GOAL OF THE EXERCISE.
What is wanted is an exact copy of the lines from the top of the listing through the line containing "Advantages of Custom".

GIVEN DATA.

[Start of section]

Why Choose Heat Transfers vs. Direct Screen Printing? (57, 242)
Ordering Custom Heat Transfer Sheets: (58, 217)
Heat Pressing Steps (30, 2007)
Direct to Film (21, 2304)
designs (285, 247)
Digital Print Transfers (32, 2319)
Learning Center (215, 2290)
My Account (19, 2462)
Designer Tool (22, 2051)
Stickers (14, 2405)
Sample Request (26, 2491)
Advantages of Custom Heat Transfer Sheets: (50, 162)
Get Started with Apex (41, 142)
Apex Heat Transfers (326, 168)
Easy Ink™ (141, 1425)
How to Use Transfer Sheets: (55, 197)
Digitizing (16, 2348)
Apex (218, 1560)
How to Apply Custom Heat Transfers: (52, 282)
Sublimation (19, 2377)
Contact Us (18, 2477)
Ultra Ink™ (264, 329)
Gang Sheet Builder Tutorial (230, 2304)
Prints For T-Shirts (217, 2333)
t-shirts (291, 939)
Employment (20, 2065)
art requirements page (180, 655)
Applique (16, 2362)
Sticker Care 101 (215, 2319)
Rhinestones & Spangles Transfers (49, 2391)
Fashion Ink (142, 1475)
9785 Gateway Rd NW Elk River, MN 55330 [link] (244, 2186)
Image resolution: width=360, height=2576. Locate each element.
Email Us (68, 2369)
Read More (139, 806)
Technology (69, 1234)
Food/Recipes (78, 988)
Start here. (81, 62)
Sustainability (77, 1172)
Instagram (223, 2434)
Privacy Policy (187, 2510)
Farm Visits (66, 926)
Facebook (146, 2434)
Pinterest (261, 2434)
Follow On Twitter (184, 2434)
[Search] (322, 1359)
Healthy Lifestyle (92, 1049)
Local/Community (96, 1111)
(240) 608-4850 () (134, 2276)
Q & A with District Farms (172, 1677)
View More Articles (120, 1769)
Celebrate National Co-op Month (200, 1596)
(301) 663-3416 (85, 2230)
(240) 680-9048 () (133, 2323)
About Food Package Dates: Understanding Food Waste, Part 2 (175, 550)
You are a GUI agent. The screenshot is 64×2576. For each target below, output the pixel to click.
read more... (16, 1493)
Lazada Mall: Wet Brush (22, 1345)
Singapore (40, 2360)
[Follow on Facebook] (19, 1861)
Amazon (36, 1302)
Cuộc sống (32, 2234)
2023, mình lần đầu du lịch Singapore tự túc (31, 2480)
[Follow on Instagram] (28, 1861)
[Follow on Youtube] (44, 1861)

[End of section]

SOLUTION TO THE PROBLEM.
Why Choose Heat Transfers vs. Direct Screen Printing? (57, 242)
Ordering Custom Heat Transfer Sheets: (58, 217)
Heat Pressing Steps (30, 2007)
Direct to Film (21, 2304)
designs (285, 247)
Digital Print Transfers (32, 2319)
Learning Center (215, 2290)
My Account (19, 2462)
Designer Tool (22, 2051)
Stickers (14, 2405)
Sample Request (26, 2491)
Advantages of Custom Heat Transfer Sheets: (50, 162)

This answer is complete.